Furthermore, in addition to nothing being wrong with people identifying themselves with a tribe, tribal identity is not fixed. It can change over time, usually in a generation or so. And describing a person whose actions and words are seen to be devoid of tribal consciousness, as they being tribalistic, as ‘detribalized’ connotes a negative perception of tribe in itself. One does not have to be ‘detribalized’ so as not to be tribalistic. The two are not mutually exclusive. And looking at the sociocultural dynamics of our societies, one would realise that there is no single individual Gambian who is detribalized. First, tribal classification or grouping is not biological-cum-genetic. It is a social construct. As a result, it can change. One’s tribe can change over time depending generally, on the sociocultural conditions in an area. This is what is responsible for one family name (surname) to be found in more than one tribe in The Gambia. The general understanding or belief has been one’s tribe is determined by their surnames. The reality, on the ground, however, does not reflect that.

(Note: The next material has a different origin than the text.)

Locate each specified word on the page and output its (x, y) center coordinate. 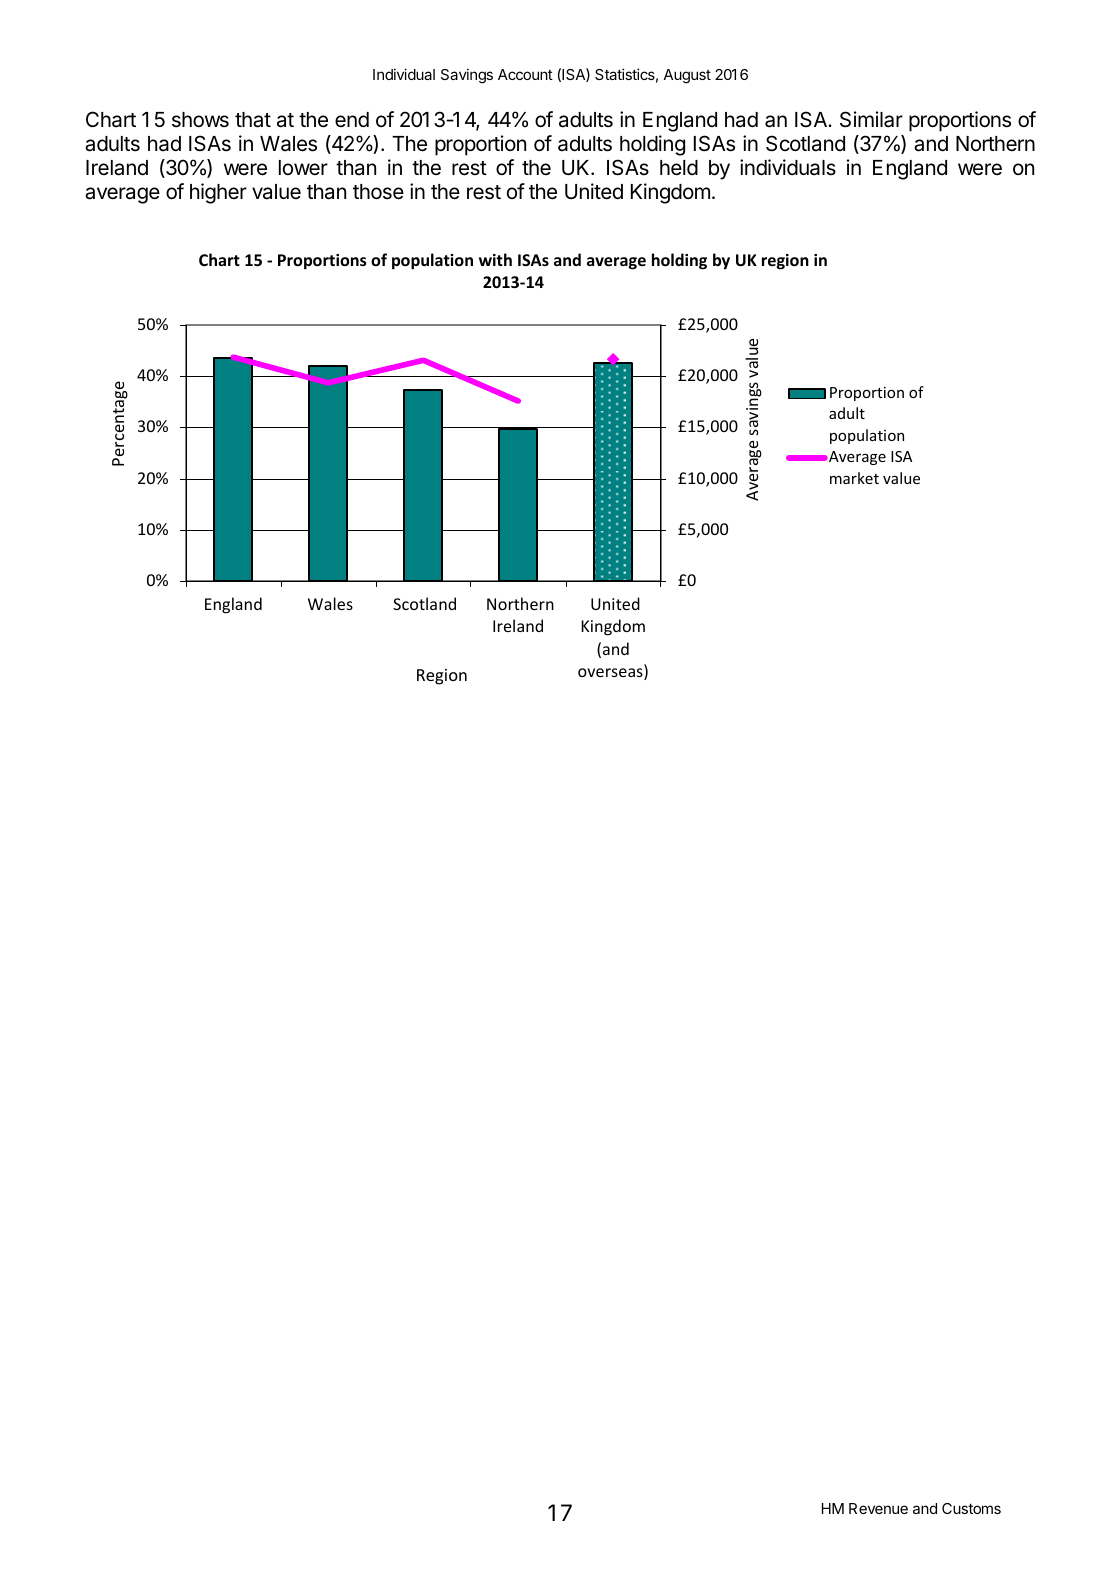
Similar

And this is aptly expressed in the Wolof saying ‘santa amut kerr’.  True, surnames identified with specific tribes at some point in the past may have all originated from an area where they all shared the same culture. But once these people moved from their places of origin, to other areas, they, over time, first through enculturation, eventually adopted the dominant cultures in these areas, completely transforming, to be identified with those cultures in entirety. Thus, identifying themselves with tribal representation of the cultures of these (new) areas. This could explain why Bojang of Kombo is Mandinka, and that of Foni Jola. Colley in Kiang is Mandinka and that of Foni Jola.  Some Jagne and Faye from Baddibu identify themselves as Mandinka while those from Niumi and Banjul are Serer or Wolof. Some Sallah, Kah, Jah, Bah, among others from Niumi, Banjul or Kanifing Municipality are Wolofs while those from other parts are Fulas. Njie/Njai from Kiang and Baddibu are Mandinkas, while those from other parts of the country are either Sereres, Fulas or Sarehullehs. Sanneh, Manneh, Sanyang in Foni are Jolas while those in other parts of the country mostly are Mandinkas. However, not everyone who moved to new areas abandoned their original cultures completely.

At the individual or family level, there are Jallows who identify themselves as Serahulleh or Mandinka.  Badjie, Kujabi, Mendy, Bass identifying themselves as Mandinka. Senghore, Marongs identifying themselves as Jolas. Dibba, Sowe, Gassama, Dampha identifying themselves as Fana (Wolof). Manneh, Gomez identifying themselves as Wolof, just to name a few.  Saidykhan, Saidyleigh, and Saidyjah were originally Fula, but many are Mandinkas now as that is the culture they identify with. Cham is found in Mandinka, Fula and Wolof. Touray and Ceesay are found in Mandinka, Wolof, Fula, Serahulleh.

Therefore, understanding that tribe is a social construct and not biological, and that it is the culture people identify with; to which tribe a person belongs should not be forced on them, and may be, should not be assumed too. If you want to know, ask. 

Finally, the establishment of tribal-cum-cultural groups or associations like Fulbe Afrique, Taabital Pulaaku, Soninkara Association, Ajamat Foundation, Kakandang Pulund society, inter alia to promote, preserve, celebrate their cultures and languages is commendable. However, everyone should be wary or concerned should these groups or associations start meddling in national politics or politicians start cozying up with them.